The new network of development banks could give sustainability initiatives a huge boost worldwide. Because the club’s financial clout is enormous, as the DWS shows in its “Chart of the week”.
The Kreditanstalt für Wiederaufbau (KfW) is well known in Germany. Customers receive discounted loans or other forms of investment support from her. And with it, politicians have a practical vehicle to free up appropriate funds for politically opportune projects. In terms of total assets, KfW is Germany’s third-largest credit institution. This gives a feeling of the forces that arise – and which flows of money could be directed in certain directions – if promotional banks came together.
This is exactly what is happening. A summit of financial actors took place this month, simultaneously addressing the Covid-19 crisis, the fight against climate change and the achievement of the sustainable development goals. The Finance in Common Summit, held online during the Paris Peace Forum, brought together the world’s 450 public development banks (PDBs) for the first time. The firepower behind this banking group is enormous: it has total assets of 11.2 trillion. US dollars and grants 2.3 trillion in investment loans every year. US dollars, as the DWS “Chart of the week” shows. This corresponds to around a tenth of all publicly or privately granted investment loans per year.
The financial clout of the public development banks
If this group is now committed to jointly aligning its strategies, business processes and lending rules in accordance with the Paris Climate Agreement and the United Nations Sustainable Development Goals (SDGs), then that will not be a stick-out problem, but should make the eyes of many climate activists shine , so the DWS.

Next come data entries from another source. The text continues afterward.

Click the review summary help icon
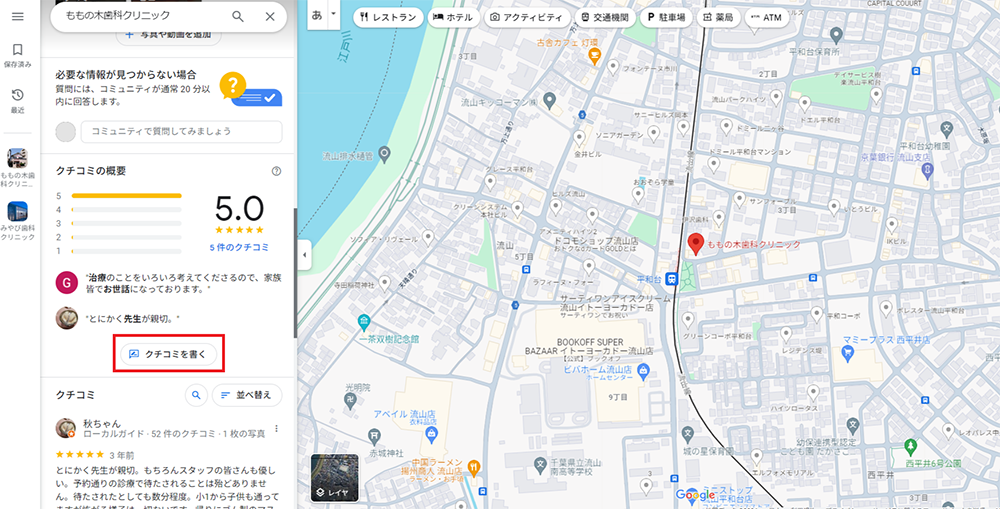The image size is (1000, 509). coord(276,171)
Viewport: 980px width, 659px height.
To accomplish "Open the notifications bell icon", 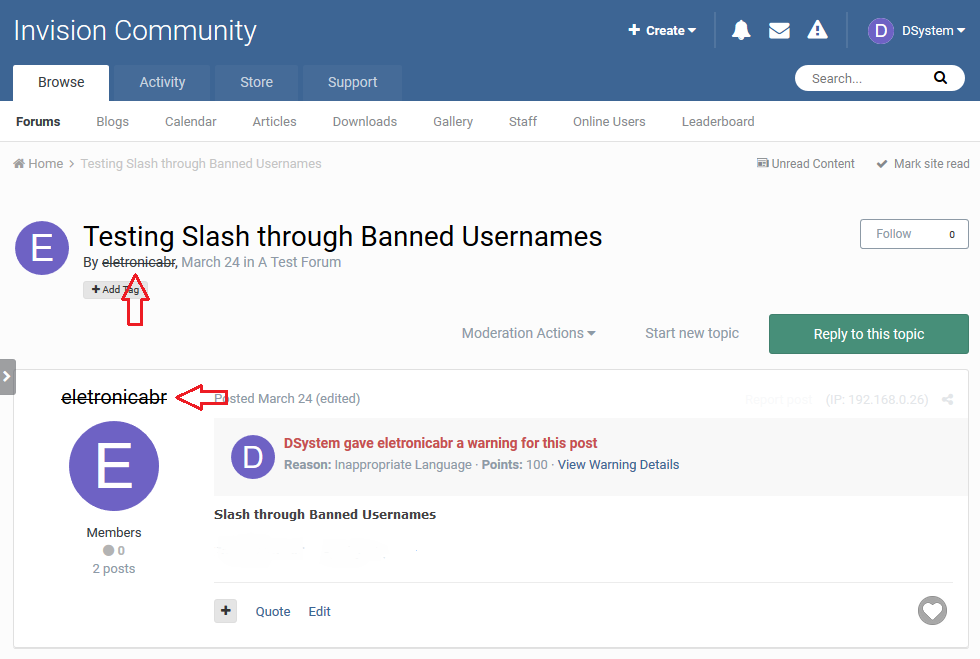I will 741,30.
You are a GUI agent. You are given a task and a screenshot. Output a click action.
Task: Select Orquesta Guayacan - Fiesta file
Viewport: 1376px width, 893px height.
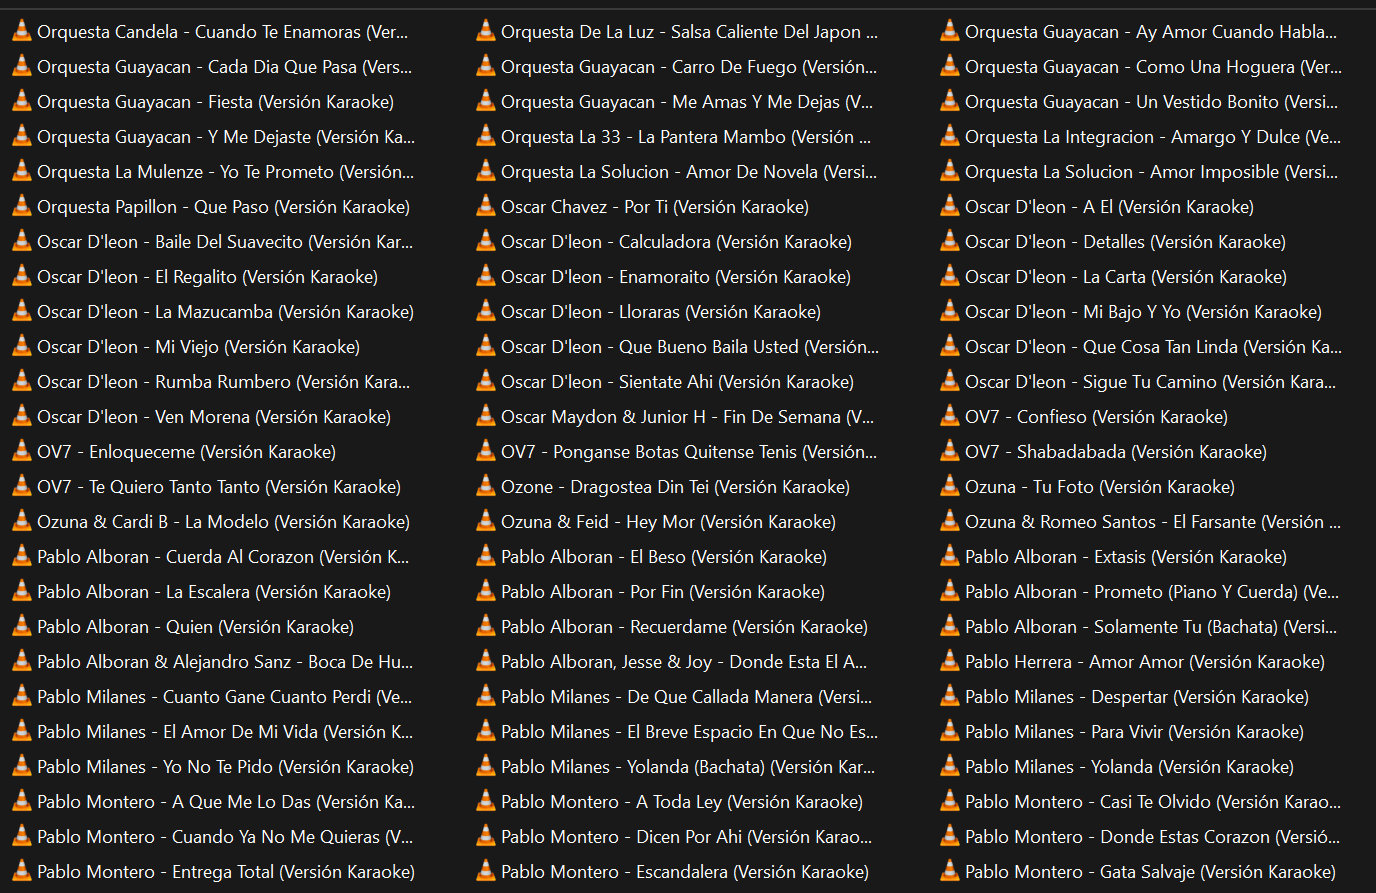(x=215, y=102)

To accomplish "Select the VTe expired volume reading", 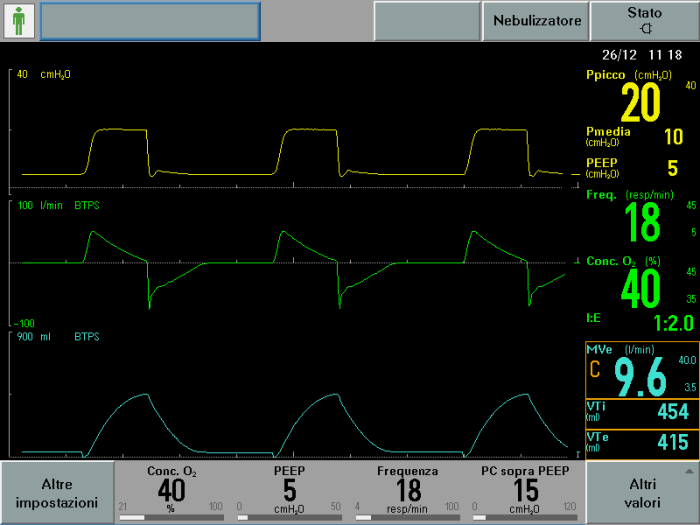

International club with financial clout
Of the 450 banks, 29% are in Asia, followed by Europe (23%), Latin America (22%) and Africa (21%). Your financial clout, however, is more concentrated. The 50 largest PDBs make up 90% of total assets. In a way, her coalition reflects the establishment of the “Network for Greening the Financial System” in 2017, which has grown from its eight founding members to 75 central banks and 13 supervisory authorities from around the world (investrends.ch reported).
“Just as a small but growing number of central banks have signed the Principles for Responsible Investment (PRI), this would be a logical next step for the new PDB coalition,” said Michael Lewis, Head of ESG Research at DWS. “Signing the PRI would formalize what the PDBs have initiated this month, namely the integration of ESG principles into their investment practice.”